# Your assignment
Every line of the records that holds the word "target" should be copied.

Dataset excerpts

-------------------------

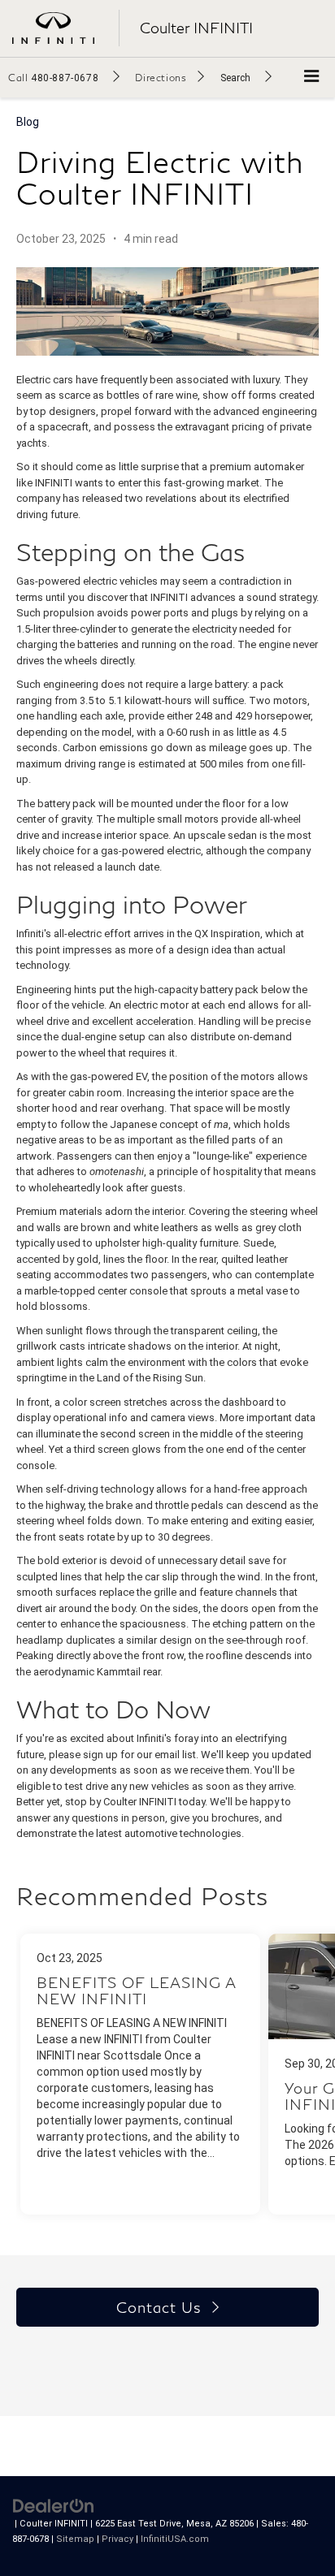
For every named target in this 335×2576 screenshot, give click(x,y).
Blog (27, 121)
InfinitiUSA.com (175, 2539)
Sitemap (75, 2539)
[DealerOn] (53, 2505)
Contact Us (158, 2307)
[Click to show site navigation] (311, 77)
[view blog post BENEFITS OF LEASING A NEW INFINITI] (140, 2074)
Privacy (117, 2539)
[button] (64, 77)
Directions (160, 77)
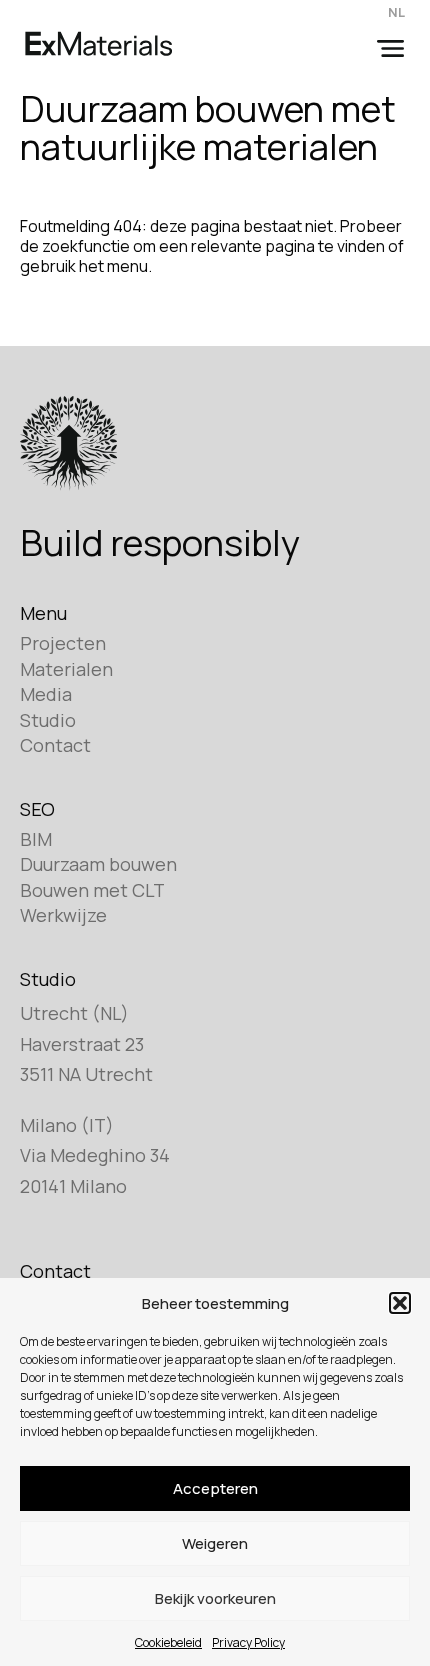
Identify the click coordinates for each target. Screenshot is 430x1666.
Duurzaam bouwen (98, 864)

-------------------------

# The completed task
For every named target in this 335×2576 screenshot, give click(x,y).
Identify the click coordinates for each target. Screenshot is 430x1666.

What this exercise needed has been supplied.